┌────────

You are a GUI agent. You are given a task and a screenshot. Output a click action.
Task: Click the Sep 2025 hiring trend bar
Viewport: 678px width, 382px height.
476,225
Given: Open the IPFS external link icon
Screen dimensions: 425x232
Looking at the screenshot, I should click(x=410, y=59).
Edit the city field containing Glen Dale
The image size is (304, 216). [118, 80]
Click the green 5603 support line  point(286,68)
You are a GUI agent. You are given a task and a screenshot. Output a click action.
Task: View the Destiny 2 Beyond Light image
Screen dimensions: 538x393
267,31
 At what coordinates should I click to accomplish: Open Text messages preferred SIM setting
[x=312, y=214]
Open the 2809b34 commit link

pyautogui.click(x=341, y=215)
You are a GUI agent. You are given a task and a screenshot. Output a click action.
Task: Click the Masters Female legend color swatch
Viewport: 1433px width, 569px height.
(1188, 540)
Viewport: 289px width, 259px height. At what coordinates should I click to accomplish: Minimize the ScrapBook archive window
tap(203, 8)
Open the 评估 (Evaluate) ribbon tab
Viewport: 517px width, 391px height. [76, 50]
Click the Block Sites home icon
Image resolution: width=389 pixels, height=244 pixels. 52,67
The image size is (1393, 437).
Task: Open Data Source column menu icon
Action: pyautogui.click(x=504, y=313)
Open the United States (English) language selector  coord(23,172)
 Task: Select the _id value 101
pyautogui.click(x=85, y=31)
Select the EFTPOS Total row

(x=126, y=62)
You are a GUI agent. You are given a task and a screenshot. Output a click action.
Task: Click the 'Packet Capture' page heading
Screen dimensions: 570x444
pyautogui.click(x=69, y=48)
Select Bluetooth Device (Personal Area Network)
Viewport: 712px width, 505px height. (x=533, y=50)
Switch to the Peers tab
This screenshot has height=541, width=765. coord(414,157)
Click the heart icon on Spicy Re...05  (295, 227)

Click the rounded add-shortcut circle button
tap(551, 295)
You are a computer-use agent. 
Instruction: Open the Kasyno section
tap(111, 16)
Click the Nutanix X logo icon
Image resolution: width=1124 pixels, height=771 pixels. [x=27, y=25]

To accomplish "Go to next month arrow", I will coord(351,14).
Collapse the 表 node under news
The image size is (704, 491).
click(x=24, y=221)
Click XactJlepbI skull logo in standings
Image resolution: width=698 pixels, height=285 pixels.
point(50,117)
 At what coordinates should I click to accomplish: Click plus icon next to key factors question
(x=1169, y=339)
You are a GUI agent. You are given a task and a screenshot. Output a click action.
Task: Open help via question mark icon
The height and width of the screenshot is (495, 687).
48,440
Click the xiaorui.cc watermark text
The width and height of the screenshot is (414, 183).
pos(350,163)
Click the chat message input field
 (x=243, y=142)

└────────

## WHAT IS NEEDED
Word for word, retype the lines from the one containing "Task: Click the 'Packet Capture' page heading" through the final line of the data, including both ends and nothing more.

## EXPECTED ANSWER
Task: Click the 'Packet Capture' page heading
Screen dimensions: 570x444
pyautogui.click(x=69, y=48)
Select Bluetooth Device (Personal Area Network)
Viewport: 712px width, 505px height. (x=533, y=50)
Switch to the Peers tab
This screenshot has height=541, width=765. coord(414,157)
Click the heart icon on Spicy Re...05  (295, 227)

Click the rounded add-shortcut circle button
tap(551, 295)
You are a computer-use agent. 
Instruction: Open the Kasyno section
tap(111, 16)
Click the Nutanix X logo icon
Image resolution: width=1124 pixels, height=771 pixels. [x=27, y=25]

To accomplish "Go to next month arrow", I will coord(351,14).
Collapse the 表 node under news
The image size is (704, 491).
click(x=24, y=221)
Click XactJlepbI skull logo in standings
Image resolution: width=698 pixels, height=285 pixels.
point(50,117)
 At what coordinates should I click to accomplish: Click plus icon next to key factors question
(x=1169, y=339)
You are a GUI agent. You are given a task and a screenshot. Output a click action.
Task: Open help via question mark icon
The height and width of the screenshot is (495, 687).
48,440
Click the xiaorui.cc watermark text
The width and height of the screenshot is (414, 183).
pos(350,163)
Click the chat message input field
 (x=243, y=142)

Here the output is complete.